**SELECTED TEXT:**
+ + + + + + +

Google and Apple are developing a Bluetooth-based app together that alerts you when someone diagnosed with COVID-19 is nearby. How is this not a breach of medical confidentiality? What happens when stigma is attached to a positive coronavirus diagnosis (as it was during the AIDS Crisis) and people become afraid, hostile, and violent towards others around them? When apps facilitate discrimination, app-based living will have truly revolted against us.

Responsibilities shirked in a WFH world

Work-from-home (WFH) will be the future for much time to come, which will lessen our social engagement in the long-term. This allows us to shirk off employment responsibilities because nobody is physically watching over our shoulders – those who spend five hours on Reddit a day (and only three hours doing actual work) can change that ratio to 7:1 as they WFH without their managers seeing it.

+ + + + + + +

**DATA EXTRACT:**

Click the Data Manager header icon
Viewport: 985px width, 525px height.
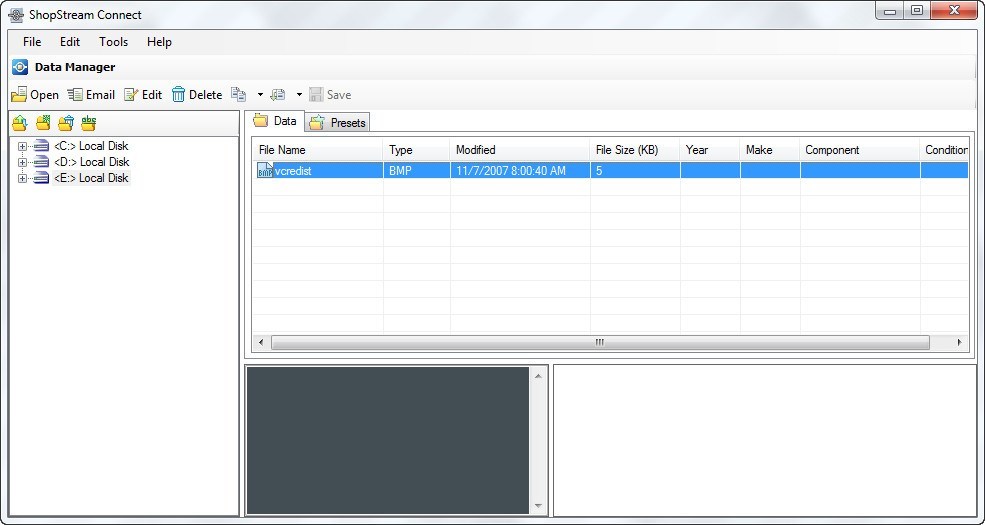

+ + + + + + +

**TASKS FOR THIS EXERCISE:**
**a.** Name every company or online platform mentioned in the passage on contact-tracing apps and remote work.
**b.** Reproduce a section of the passage on contact-tracing apps and remote work verbatim, beginning at the words "Google and Apple" and ending after the words "revolted against us.".

**TASK ANSWERS:**
**a.** Google, Apple, Reddit

**b.**
Google and Apple are developing a Bluetooth-based app together that alerts you when someone diagnosed with COVID-19 is nearby. How is this not a breach of medical confidentiality? What happens when stigma is attached to a positive coronavirus diagnosis (as it was during the AIDS Crisis) and people become afraid, hostile, and violent towards others around them? When apps facilitate discrimination, app-based living will have truly revolted against us.